Cruz was frank about her dealings with the Trump administration and the state of affairs on the island. She gave statistics about the high rates of suicide, about how towns still had to ration power. It made many tear up.
“The way I describe it is we were in the belly of hell,” Cruz said. “Now, estamos en la entrada del infierno [we’re at the gates of Hell.] But it’s still hell, and we have a long road to recovery.”
She encouraged the women to push for what they wanted despite challenges along the way.
“Power has nothing to do with the position you occupy,” Cruz said. “Power has to do with how you handle the circumstances life deals you.”

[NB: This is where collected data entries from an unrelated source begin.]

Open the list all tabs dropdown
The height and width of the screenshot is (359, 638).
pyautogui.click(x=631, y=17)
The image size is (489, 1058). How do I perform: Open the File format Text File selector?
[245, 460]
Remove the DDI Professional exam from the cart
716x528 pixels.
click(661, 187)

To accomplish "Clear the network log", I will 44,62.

At Girl’s Inc. of Holyoke, she danced, sang snippets of songs by Lopez and Christina Aguilera, and told those in the room more than once that they could accomplish anything because being born girls was a particular kind of superpower.
“Now say it with me, ‘There is nothing that I cannot do,’ ” Cruz asked. They all repeated the mantra.

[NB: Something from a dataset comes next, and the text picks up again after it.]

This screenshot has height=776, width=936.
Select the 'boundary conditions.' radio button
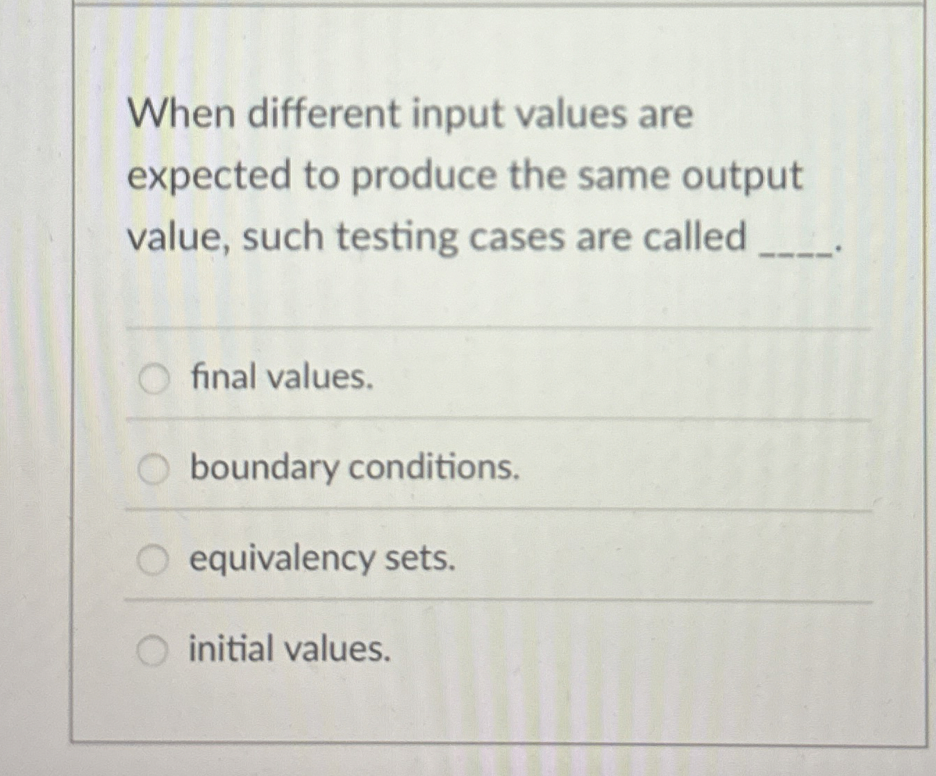point(154,468)
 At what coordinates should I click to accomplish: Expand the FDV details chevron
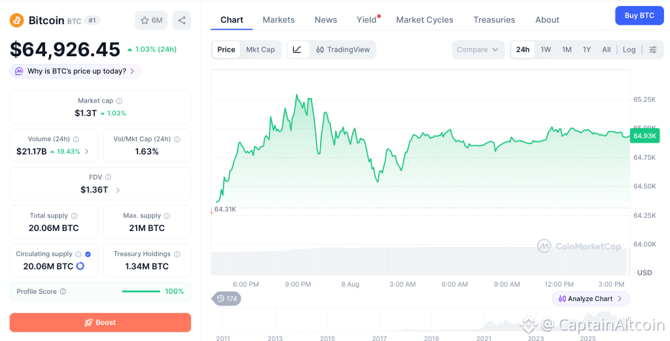point(118,190)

She had a busy couple of days in Western Massachusetts. Later Wednesday, Cruz spoke to hundreds during a question-and-answer session. On Thursday, she is set to attend a round table with high school leaders before a press conference, and then a keynote at Mount Holyoke College. On Friday, she is set to receive a key to the city of Holyoke.
Sheylliah Miranda-Cruz, 10, left an appearance by Cruz determined. She’d been bullied because she wanted to play tackle football.
“Now that the mayor talked to us . . . what I’m walking away with is my dignity and my bravery to do whatever I’ve set out to do,” she said.